Overview

In October 2025, the Cybersecurity & Infrastructure Security Agency (CISA) issued a warning that two serious vulnerabilities in Dassault Systèmes’ DELMIA Apriso manufacturing-operations platform are being actively exploited in the wild. The two vulnerabilities are:

CVE-2025-6205 – a missing-authorization flaw (critical severity) that allows unauthenticated attackers to gain privileged access.

CVE-2025-6204 – a code-injection vulnerability (high severity) that allows attackers to execute arbitrary code on affected systems.

According to Dassault’s advisory, these flaws affect DELMIA Apriso versions from Release 2020 through Release 2025. The vendor issued patches in early August 2025, and CISA added both CVEs to its Known Exploited Vulnerabilities (KEV) catalog - meaning exploitation is confirmed in real-world attacks. Because DELMIA Apriso is used for manufacturing operations management (MOM) and manufacturing execution systems (MES), these vulnerabilities pose a serious risk to production continuity, quality assurance, and supply-chain integrity.

How It Works

DELMIA Apriso integrates manufacturing and supply-chain functions — including plant-floor execution, logistics, production scheduling, and quality tracking - and is often tightly linked with ERP and OT networks. A compromise here can lead to direct operational disruption.

CVE-2025-6205 (Missing Authorization): This flaw (CWE-862) allows unauthenticated attackers to bypass authorization mechanisms and obtain privileged access remotely. Network-exposed instances are at particular risk.

CVE-2025-6204 (Code Injection): Once access is gained, attackers can inject and execute arbitrary code within the Apriso environment, effectively taking control of the application server.

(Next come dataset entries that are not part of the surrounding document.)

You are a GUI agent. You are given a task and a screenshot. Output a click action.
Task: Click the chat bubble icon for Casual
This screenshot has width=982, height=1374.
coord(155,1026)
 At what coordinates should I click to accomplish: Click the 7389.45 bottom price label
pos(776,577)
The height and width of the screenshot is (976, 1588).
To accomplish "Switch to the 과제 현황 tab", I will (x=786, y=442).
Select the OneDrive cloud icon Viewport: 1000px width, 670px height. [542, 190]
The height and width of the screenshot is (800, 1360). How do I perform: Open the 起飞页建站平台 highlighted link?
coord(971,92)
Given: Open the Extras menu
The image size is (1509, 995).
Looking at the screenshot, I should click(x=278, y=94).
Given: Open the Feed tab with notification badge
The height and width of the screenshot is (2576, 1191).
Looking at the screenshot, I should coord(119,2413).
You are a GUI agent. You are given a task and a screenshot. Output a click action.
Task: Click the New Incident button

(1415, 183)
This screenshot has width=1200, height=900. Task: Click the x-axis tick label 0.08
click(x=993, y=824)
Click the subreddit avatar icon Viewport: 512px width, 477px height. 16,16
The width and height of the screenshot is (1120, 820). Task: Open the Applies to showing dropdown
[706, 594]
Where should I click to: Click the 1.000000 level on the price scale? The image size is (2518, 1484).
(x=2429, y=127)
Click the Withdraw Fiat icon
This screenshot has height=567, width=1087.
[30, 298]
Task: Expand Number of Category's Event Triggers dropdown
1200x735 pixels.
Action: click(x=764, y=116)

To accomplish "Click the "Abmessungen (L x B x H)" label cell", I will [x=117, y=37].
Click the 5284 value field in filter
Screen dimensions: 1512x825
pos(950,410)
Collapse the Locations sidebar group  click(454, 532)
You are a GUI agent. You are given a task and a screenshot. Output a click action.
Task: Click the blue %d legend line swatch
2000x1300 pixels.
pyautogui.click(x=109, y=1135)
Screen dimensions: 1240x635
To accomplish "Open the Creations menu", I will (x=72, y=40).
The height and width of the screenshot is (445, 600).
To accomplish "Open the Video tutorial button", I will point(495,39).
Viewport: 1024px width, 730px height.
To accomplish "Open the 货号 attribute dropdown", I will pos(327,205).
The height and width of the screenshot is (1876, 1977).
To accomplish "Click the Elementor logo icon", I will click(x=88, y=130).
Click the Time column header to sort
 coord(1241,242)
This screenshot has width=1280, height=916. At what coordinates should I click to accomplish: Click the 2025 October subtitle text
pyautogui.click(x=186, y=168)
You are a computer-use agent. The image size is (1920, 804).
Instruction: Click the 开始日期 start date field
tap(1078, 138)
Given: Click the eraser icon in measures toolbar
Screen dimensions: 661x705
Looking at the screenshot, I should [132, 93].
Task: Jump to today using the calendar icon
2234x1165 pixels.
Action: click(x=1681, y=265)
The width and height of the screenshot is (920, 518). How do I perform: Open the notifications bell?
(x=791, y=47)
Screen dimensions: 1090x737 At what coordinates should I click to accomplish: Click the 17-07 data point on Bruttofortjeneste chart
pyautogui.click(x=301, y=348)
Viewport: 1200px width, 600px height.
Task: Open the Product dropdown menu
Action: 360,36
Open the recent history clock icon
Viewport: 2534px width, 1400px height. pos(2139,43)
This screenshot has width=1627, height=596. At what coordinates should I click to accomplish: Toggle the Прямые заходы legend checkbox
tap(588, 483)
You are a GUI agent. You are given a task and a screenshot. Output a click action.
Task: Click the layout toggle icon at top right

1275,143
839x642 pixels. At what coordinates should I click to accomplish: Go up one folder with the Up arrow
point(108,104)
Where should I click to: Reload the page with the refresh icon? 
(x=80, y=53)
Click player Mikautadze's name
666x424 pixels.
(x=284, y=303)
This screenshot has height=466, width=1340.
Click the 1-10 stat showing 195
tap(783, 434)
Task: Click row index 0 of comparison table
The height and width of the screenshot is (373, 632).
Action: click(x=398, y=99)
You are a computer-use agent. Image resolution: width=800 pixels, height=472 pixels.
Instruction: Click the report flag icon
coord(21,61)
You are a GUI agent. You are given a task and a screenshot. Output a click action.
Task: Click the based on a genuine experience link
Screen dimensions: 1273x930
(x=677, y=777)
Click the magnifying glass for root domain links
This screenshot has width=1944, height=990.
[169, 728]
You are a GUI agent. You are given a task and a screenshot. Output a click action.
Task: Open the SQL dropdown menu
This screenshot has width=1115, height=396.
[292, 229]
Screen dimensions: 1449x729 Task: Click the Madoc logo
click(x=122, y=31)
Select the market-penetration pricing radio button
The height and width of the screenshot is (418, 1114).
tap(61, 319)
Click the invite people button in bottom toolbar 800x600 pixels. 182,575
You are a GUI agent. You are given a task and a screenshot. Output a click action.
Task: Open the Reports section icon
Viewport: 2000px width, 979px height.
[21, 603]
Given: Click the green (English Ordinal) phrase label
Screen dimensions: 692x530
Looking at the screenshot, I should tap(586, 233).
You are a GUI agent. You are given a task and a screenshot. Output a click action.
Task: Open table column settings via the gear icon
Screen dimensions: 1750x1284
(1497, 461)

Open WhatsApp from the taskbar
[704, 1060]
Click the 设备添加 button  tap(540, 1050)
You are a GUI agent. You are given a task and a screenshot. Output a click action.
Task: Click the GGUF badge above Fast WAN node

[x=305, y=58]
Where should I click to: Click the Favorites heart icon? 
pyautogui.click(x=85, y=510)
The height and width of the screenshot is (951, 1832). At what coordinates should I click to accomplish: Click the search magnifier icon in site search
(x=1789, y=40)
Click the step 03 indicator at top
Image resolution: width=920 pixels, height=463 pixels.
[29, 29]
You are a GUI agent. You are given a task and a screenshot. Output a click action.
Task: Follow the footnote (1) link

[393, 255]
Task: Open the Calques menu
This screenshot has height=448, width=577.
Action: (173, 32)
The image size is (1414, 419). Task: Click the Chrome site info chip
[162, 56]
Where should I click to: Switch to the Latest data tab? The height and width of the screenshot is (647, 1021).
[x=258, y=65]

The flaw can be used to deploy malware, alter production workflows, or exfiltrate sensitive data.

The two vulnerabilities can be chained: exploitation of the missing authorization flaw (6205) grants admin-level access, followed by exploitation of the code-injection flaw (6204) to execute payloads or deploy persistence mechanisms. This sequence allows adversaries to escalate from simple remote access to full system compromise, potentially reaching connected ERP or OT layers.

Risks

The risks extend beyond traditional IT compromise. Because Apriso operates within manufacturing environments, successful exploitation could result in production downtime, data integrity issues, and even physical process manipulation. Attackers could alter scheduling, modify quality control parameters, or falsify traceability data - all of which have real-world financial and safety implications.

Privilege escalation and lateral movement are also significant concerns. Once attackers control an Apriso instance, they can pivot into broader enterprise or plant networks, accessing systems that control production or logistics processes. Arbitrary code execution provides the ability to install backdoors, disrupt automation flows, and tamper with system logic. In critical industries like aerospace and automotive, such interference could breach compliance and safety standards.

Recommendations

For organisations running DELMIA Apriso or similar MOM/MES systems, swift remediation is critical. Recommended actions include:

• Identify and assess exposure. Locate all Apriso instances (Releases 2020–2025) and verify if they are externally accessible or integrated into sensitive OT networks.
• Apply vendor patches immediately. Dassault Systèmes released fixes in August 2025. Unpatched systems are known to be under active attack.
• Restrict access. Remove public exposure of Apriso web interfaces. Enforce VPN and MFA for remote administration. Segment Apriso systems in hardened zones.
• Enhance monitoring. Enable full logging, track creation of new privileged accounts, and look for unusual service calls or file uploads.
• Review incident response and backups. Ensure reliable recovery mechanisms for manufacturing data and configurations in case of compromise.
• Engage vendors and partners. Verify that supply-chain and third-party integrators using Apriso are aware of and have remediated the vulnerabilities.

Even if your environment does not directly include Apriso, this incident illustrates a broader lesson: manufacturing and operational-technology systems increasingly intersect with IT networks, and vulnerabilities here can bridge cyber and physical risk.